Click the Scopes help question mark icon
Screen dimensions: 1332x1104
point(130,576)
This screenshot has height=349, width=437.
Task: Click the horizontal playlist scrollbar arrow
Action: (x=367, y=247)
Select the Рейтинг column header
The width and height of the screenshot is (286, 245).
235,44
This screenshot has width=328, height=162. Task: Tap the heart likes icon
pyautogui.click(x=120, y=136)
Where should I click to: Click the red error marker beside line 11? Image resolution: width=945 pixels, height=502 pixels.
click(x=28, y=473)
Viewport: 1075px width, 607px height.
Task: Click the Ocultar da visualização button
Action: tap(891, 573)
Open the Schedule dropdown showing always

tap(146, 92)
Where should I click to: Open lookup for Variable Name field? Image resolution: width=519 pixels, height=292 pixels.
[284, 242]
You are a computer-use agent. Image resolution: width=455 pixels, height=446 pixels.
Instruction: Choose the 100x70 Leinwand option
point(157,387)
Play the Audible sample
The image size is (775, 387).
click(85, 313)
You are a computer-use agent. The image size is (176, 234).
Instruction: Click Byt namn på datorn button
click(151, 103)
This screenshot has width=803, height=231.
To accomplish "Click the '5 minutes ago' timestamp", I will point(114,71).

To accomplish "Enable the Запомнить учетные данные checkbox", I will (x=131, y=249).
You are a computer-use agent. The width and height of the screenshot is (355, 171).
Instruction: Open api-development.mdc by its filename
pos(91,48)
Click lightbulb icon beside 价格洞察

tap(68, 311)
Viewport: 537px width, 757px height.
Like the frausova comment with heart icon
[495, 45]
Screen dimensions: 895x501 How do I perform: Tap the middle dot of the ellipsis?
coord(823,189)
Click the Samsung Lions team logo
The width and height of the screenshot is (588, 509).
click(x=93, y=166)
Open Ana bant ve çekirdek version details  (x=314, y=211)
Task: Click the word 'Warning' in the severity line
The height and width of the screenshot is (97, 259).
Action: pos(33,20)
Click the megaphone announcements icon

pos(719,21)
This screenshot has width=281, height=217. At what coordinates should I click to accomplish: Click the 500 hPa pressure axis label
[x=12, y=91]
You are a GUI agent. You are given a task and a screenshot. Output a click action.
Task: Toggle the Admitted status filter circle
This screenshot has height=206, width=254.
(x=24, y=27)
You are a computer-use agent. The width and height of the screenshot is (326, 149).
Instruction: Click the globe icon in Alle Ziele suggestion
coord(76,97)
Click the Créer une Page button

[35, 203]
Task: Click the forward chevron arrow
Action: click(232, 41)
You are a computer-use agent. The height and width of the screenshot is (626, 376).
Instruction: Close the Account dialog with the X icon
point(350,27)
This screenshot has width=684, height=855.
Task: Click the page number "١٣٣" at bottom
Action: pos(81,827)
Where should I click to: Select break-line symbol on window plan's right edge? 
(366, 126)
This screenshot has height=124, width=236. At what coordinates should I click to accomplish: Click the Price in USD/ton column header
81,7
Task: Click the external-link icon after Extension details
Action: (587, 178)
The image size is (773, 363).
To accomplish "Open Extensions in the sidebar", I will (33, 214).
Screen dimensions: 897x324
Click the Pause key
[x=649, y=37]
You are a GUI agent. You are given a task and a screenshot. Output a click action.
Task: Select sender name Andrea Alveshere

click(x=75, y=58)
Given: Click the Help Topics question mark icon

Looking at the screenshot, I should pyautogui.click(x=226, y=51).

++++++

What is expected — Exactly as shown above, copy out the material.

Response area —
Click the Scopes help question mark icon
Screen dimensions: 1332x1104
point(130,576)
This screenshot has height=349, width=437.
Task: Click the horizontal playlist scrollbar arrow
Action: (x=367, y=247)
Select the Рейтинг column header
The width and height of the screenshot is (286, 245).
235,44
This screenshot has width=328, height=162. Task: Tap the heart likes icon
pyautogui.click(x=120, y=136)
Where should I click to: Click the red error marker beside line 11? Image resolution: width=945 pixels, height=502 pixels.
click(x=28, y=473)
Viewport: 1075px width, 607px height.
Task: Click the Ocultar da visualização button
Action: tap(891, 573)
Open the Schedule dropdown showing always

tap(146, 92)
Where should I click to: Open lookup for Variable Name field? Image resolution: width=519 pixels, height=292 pixels.
[284, 242]
You are a computer-use agent. Image resolution: width=455 pixels, height=446 pixels.
Instruction: Choose the 100x70 Leinwand option
point(157,387)
Play the Audible sample
The image size is (775, 387).
click(85, 313)
You are a computer-use agent. The image size is (176, 234).
Instruction: Click Byt namn på datorn button
click(151, 103)
This screenshot has width=803, height=231.
To accomplish "Click the '5 minutes ago' timestamp", I will point(114,71).

To accomplish "Enable the Запомнить учетные данные checkbox", I will (x=131, y=249).
You are a computer-use agent. The width and height of the screenshot is (355, 171).
Instruction: Open api-development.mdc by its filename
pos(91,48)
Click lightbulb icon beside 价格洞察

tap(68, 311)
Viewport: 537px width, 757px height.
Like the frausova comment with heart icon
[495, 45]
Screen dimensions: 895x501 How do I perform: Tap the middle dot of the ellipsis?
coord(823,189)
Click the Samsung Lions team logo
The width and height of the screenshot is (588, 509).
click(x=93, y=166)
Open Ana bant ve çekirdek version details  (x=314, y=211)
Task: Click the word 'Warning' in the severity line
The height and width of the screenshot is (97, 259).
Action: pos(33,20)
Click the megaphone announcements icon

pos(719,21)
This screenshot has width=281, height=217. At what coordinates should I click to accomplish: Click the 500 hPa pressure axis label
[x=12, y=91]
You are a GUI agent. You are given a task and a screenshot. Output a click action.
Task: Toggle the Admitted status filter circle
This screenshot has height=206, width=254.
(x=24, y=27)
You are a computer-use agent. The width and height of the screenshot is (326, 149).
Instruction: Click the globe icon in Alle Ziele suggestion
coord(76,97)
Click the Créer une Page button

[35, 203]
Task: Click the forward chevron arrow
Action: click(232, 41)
You are a computer-use agent. The height and width of the screenshot is (626, 376).
Instruction: Close the Account dialog with the X icon
point(350,27)
This screenshot has width=684, height=855.
Task: Click the page number "١٣٣" at bottom
Action: pos(81,827)
Where should I click to: Select break-line symbol on window plan's right edge? 
(366, 126)
This screenshot has height=124, width=236. At what coordinates should I click to accomplish: Click the Price in USD/ton column header
81,7
Task: Click the external-link icon after Extension details
Action: (587, 178)
The image size is (773, 363).
To accomplish "Open Extensions in the sidebar", I will (33, 214).
Screen dimensions: 897x324
Click the Pause key
[x=649, y=37]
You are a GUI agent. You are given a task and a screenshot. Output a click action.
Task: Select sender name Andrea Alveshere

click(x=75, y=58)
Given: Click the Help Topics question mark icon

Looking at the screenshot, I should pyautogui.click(x=226, y=51).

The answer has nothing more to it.